3 project scope templates to get your started

Want to make this even simpler? There are several free templates available to help you keep your projects within scope, but these are our three favorites:

1. Jira project reporting template

Jira darkmode overview view screenshot.

Create clear, consistent project reports. The Jira project reporting template helps you track progress, set timelines, and keep stakeholders aligned. Input your unique project information and customize the template as needed.

2. Jira project timeline template

Consolidate important project details, such as dependencies, resources, and risks, into a streamlined visual flow for improved project management. The Jira project timeline template organizes and sequences tasks within a clear chronological framework, from initial conception to final delivery.

3. Jira top-level planning template

Jira timeline view

Manage large, cross-functional efforts, such as a program or initiative. The Jira top-level planning template gives you a plan that visualizes everything in one place, teams can easily track and report on work spanning multiple projects and understand how their work rolls up to the big picture.

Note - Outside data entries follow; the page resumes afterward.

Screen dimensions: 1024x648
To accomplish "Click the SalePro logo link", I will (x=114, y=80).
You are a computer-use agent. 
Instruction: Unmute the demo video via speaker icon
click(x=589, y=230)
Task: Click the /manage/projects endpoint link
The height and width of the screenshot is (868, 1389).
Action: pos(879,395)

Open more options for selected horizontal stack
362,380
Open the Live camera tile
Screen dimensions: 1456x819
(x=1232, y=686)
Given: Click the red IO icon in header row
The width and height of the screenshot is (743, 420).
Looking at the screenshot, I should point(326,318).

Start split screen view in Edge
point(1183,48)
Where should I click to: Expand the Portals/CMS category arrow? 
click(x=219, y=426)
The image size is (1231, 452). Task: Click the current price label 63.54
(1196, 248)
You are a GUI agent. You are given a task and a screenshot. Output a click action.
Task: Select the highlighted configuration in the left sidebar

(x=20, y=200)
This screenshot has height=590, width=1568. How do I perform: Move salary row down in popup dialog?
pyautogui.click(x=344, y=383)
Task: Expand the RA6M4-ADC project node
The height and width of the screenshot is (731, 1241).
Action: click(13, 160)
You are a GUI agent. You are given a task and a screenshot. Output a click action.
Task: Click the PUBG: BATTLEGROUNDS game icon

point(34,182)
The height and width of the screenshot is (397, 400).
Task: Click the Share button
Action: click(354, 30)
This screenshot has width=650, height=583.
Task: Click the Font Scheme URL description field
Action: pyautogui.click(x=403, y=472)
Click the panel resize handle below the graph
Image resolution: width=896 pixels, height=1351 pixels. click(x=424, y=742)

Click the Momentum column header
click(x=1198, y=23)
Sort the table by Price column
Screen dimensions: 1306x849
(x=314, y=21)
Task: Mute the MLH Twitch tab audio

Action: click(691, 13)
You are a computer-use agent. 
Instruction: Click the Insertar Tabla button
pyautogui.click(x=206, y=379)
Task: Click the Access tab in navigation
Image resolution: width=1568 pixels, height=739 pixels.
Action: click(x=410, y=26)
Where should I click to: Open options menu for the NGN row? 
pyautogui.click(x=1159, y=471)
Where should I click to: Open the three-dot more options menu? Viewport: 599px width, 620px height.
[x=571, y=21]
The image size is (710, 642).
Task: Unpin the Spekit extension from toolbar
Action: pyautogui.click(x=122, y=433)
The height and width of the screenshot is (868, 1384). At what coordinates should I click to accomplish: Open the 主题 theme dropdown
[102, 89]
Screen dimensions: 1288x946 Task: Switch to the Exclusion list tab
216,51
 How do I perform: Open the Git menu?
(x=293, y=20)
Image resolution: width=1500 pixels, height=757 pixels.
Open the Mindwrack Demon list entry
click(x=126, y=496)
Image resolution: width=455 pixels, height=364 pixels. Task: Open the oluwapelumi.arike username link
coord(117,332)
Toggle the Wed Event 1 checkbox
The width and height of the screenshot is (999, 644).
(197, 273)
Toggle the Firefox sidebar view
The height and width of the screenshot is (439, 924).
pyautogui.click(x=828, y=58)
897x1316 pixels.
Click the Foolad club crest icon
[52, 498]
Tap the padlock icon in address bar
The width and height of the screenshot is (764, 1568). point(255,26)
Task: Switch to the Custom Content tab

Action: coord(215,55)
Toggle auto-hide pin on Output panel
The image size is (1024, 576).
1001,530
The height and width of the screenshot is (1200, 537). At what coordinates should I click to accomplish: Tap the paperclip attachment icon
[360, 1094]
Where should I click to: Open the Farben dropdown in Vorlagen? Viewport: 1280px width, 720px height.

Use your project scope statement to keep your eye on the prize

To define and manage project scope effectively, be precise. Clearly outline what is and isn’t included to avoid confusion.

Make sure you engage your team and collaborate to ensure your scope is realistic and comprehensive.

Prioritize objectives and leverage past projects to establish deliverables first, then set timelines and budgets, while reviewing previous outcomes to identify best practices. Maintain your scope statement in your Jira, so your team can easily reference what’s in—and out—of scope.